Similarity Measures¶
As we mentioned earlier the notion of similarity in word embeddings, we can get words closest to 'king': 'Queen' is one of them.
word2vec_model.similar_by_word("king", topn=5)
[('norodom', 0.6755779981613159), ('songtsän', 0.6748666167259216), ('queen', 0.6625942587852478), ('bhumibol', 0.6613788604736328), ('monarch', 0.6593648195266724)]
Let's create our own vectorizer that returns embedding vectors given documents.
class MeanEmbeddingVectorizer(object):
def __init__(self, word2vec_model):
self.word2vec = word2vec_model
self.dim = 300 # default 300 dim vectors returned by our word2vec
def fit(self, X, y):
return self
def transform(self, X):
return np.array([
np.mean([self.word2vec[w] for w in words.split() if w in self.word2vec]
or [np.zeros(self.dim)], axis=0) # if word not in word2vec return a vector of zeros
for words in X
])
embd_vectorizer = MeanEmbeddingVectorizer(word2vec_model)
documents[1]
'queen is angry'
for doc in documents:
words = doc.split()
print(words)
['king', 'will', 'reward', 'dwarf'] ['queen', 'is', 'angry'] ['apple', 'is', 'worth', 'more', 'than', '2', 'trillion', 'dollars', 'now']

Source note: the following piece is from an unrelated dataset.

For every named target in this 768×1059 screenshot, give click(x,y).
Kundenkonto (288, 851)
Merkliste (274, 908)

embd_vectorizer.transform(documents[1]).shape
(14, 300)
Text classification Using Embeddings¶
Let's try text classification though we shouldn't expect to see very good results as our miniature word2vec was trained only on a few thousand words. Also, our feature vector is of size 300, in TFIDF the size was ~32000.
from sklearn.datasets import fetch_20newsgroups
newsgroups_train = fetch_20newsgroups(subset='train')

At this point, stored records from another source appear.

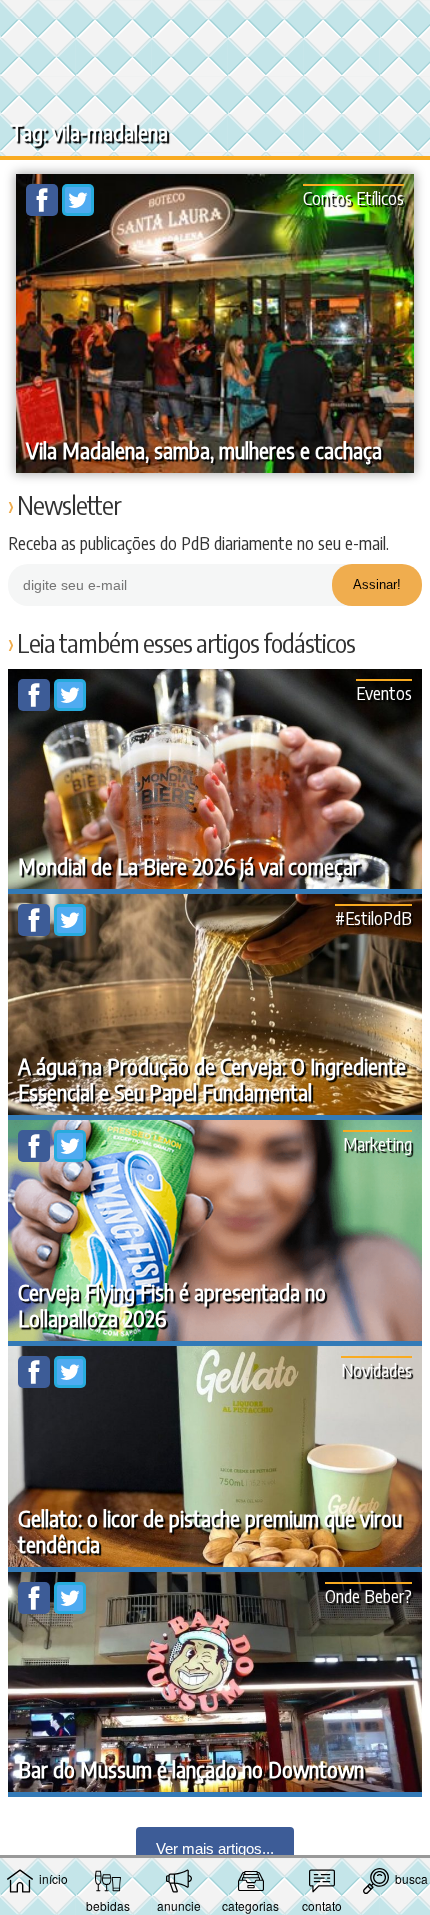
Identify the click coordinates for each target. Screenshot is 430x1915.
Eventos (384, 692)
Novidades (376, 1369)
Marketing (377, 1143)
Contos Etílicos (353, 197)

from sklearn.feature_extraction.text import TfidfVectorizer
tfidf_vectorizer = TfidfVectorizer()
tfidf_sklearn = tfidf_vectorizer.fit_transform(documents)
tfidf_sklearn
<3x14 sparse matrix of type '<class 'numpy.float64'>' with 15 stored elements in Compressed Sparse Row format>
n_samples = 1000
# tf_news = vectorizer.fit_transform(newsgroups_train.data)
raw_text = newsgroups_train.data[:n_samples]

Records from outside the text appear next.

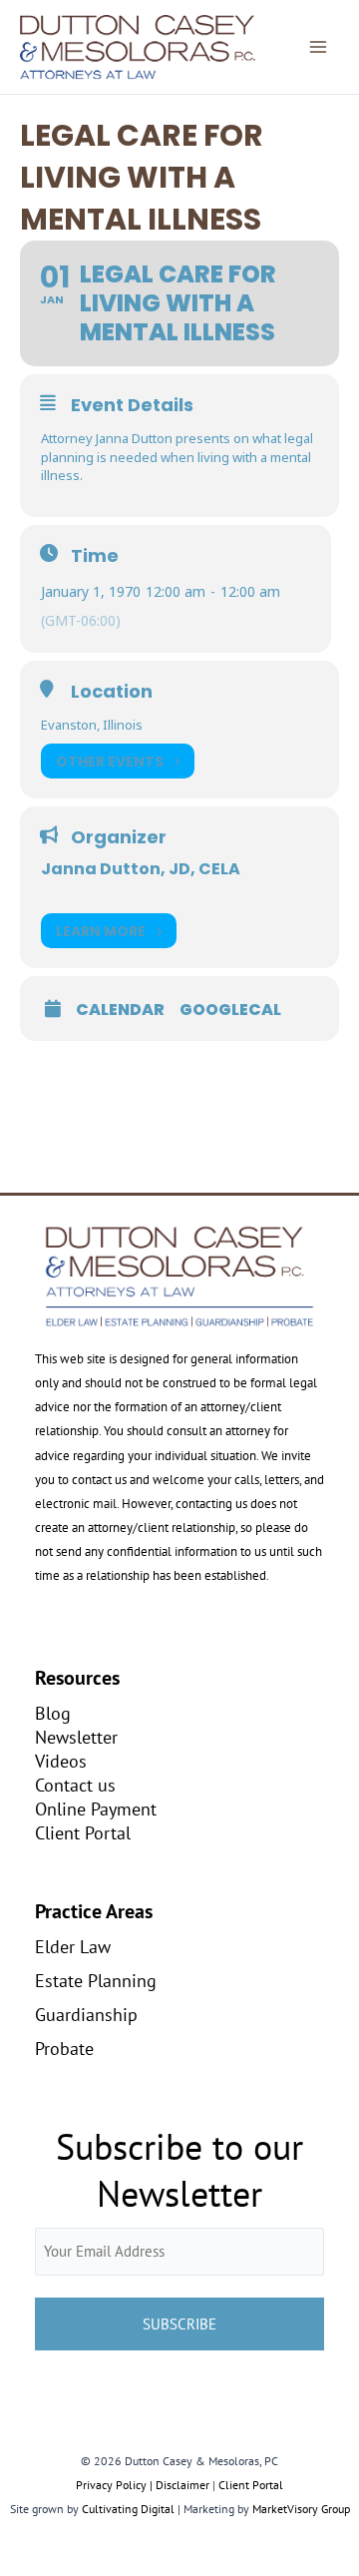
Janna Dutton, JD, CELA (140, 868)
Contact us (75, 1785)
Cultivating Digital (128, 2508)
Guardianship (86, 2014)
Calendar (120, 1010)
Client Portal (83, 1832)
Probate (64, 2048)
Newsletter (76, 1737)
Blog (53, 1713)
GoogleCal (230, 1010)
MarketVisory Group (301, 2508)
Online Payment (96, 1808)
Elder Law (73, 1946)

# embd_feats = embd_vectorizer.transform(raw_text)
embd_feats = embd_vectorizer.transform(raw_text)
labels = newsgroups_train.target[:n_samples]
from sklearn.svm import SVC
svc_clf = SVC()
train_size = int(n_samples * .8) # 80% data for training
x_train = embd_feats[:train_size]
y_train = labels[:train_size]
svc_clf.fit(embd_feats, labels)
SVC(C=1.0, break_ties=False, cache_size=200, class_weight=None, coef0=0.0, decision_function_shape='ovr', degree=3, gamma='scale', kernel='rbf', max_iter=-1, probability=False, random_state=None, shrinking=True, tol=0.001, verbose=False)
x_test = embd_feats[train_size:]
y_test = labels[train_size:]
svc_clf.score(x_train, y_train)
0.2275
You would see a very low score as our word2vec was trained on a few thousand words intead of 300 billion words and the embeddings generated are not very good. You can try playing with more recently proposed Glove embeddings available here. The link has various versions of Glove based on the number of words it was trained on i.e. 6B, 27B, 42B or 840B.